Bursts _are_ an extreme example. The current prices being higher due to inflation, better quality materials, different specs, higher material costs, etc. does not mean that a 10-15 year old MIM has also gone up in value. That guitar has not improved, it is not worth more.

I currently have an ES-335 for sale. I priced it based on what it sold for when I bought it, not what they sell for now.

By your argument, the 2005 Ford Taurus that I gor rif of after buying my Cherokee should have been worth more than what it cost new just because the price of new cars has increased.


----------



## 2manyGuitars

colchar said:


> By your argument, the 2005 Ford Taurus that I gor rif of after buying my Cherokee should have been worth more than what it cost new just because the price of new cars has increased.


The car argument doesn’t equate because a guitar, under normal use, will not deteriorate over the years the way a vehicle does.



colchar said:


> The current prices being higher due to inflation, better quality materials, different specs, higher material costs, etc. does not mean that a 10-15 year old MIM has also gone up in value.
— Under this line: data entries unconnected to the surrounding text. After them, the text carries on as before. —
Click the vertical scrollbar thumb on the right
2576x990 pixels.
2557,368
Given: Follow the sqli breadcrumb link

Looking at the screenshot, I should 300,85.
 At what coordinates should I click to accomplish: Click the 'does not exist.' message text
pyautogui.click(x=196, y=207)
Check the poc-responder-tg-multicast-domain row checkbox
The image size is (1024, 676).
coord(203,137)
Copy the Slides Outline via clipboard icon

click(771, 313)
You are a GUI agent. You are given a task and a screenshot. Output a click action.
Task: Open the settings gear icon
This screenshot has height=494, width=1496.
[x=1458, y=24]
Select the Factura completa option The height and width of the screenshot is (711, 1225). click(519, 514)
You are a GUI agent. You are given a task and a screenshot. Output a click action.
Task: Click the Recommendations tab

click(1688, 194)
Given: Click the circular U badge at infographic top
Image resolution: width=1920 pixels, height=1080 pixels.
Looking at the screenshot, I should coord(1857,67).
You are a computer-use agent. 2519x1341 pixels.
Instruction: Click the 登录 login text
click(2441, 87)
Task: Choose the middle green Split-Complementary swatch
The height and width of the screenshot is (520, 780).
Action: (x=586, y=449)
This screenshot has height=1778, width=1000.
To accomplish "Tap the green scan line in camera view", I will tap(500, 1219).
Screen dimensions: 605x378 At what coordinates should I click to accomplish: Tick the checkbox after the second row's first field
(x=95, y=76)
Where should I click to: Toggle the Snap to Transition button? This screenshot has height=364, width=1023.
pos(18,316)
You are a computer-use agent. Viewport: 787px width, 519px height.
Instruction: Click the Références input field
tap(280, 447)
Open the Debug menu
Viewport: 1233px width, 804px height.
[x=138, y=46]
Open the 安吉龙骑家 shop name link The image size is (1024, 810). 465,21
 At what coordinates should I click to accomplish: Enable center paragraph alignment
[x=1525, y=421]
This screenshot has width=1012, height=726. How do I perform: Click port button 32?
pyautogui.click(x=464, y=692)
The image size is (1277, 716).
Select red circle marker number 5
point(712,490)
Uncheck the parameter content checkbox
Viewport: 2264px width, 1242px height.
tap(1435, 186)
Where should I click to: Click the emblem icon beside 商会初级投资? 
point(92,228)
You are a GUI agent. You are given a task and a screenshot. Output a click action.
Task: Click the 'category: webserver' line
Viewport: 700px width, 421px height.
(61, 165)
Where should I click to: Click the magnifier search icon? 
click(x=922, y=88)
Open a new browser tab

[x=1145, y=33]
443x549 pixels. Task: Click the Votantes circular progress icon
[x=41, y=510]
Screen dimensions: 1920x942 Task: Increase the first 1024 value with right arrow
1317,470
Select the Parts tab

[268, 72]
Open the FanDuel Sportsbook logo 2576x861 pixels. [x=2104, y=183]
That guitar has not improved, it is not worth more.


So then, what about that 15 year-old Les Paul in my example? Inflation, higher material costs, etc., “does not mean that a 10-15 year old LP Standard has also gone up in value”. That guitar has also not improved and “is not worth more”.

...except that it _is_.
“Worth” is a subjective term but it will certainly _sell_ for more.

And also, your 335 may not be a fair comparison since it’s a 2016. If it were a 15 year-old model, it would likely be selling for more than the new price from 2005. Certainly waaay more than what someone would have paid used 10 years ago. I guarantee you wouldn’t be selling it based on 2005 prices.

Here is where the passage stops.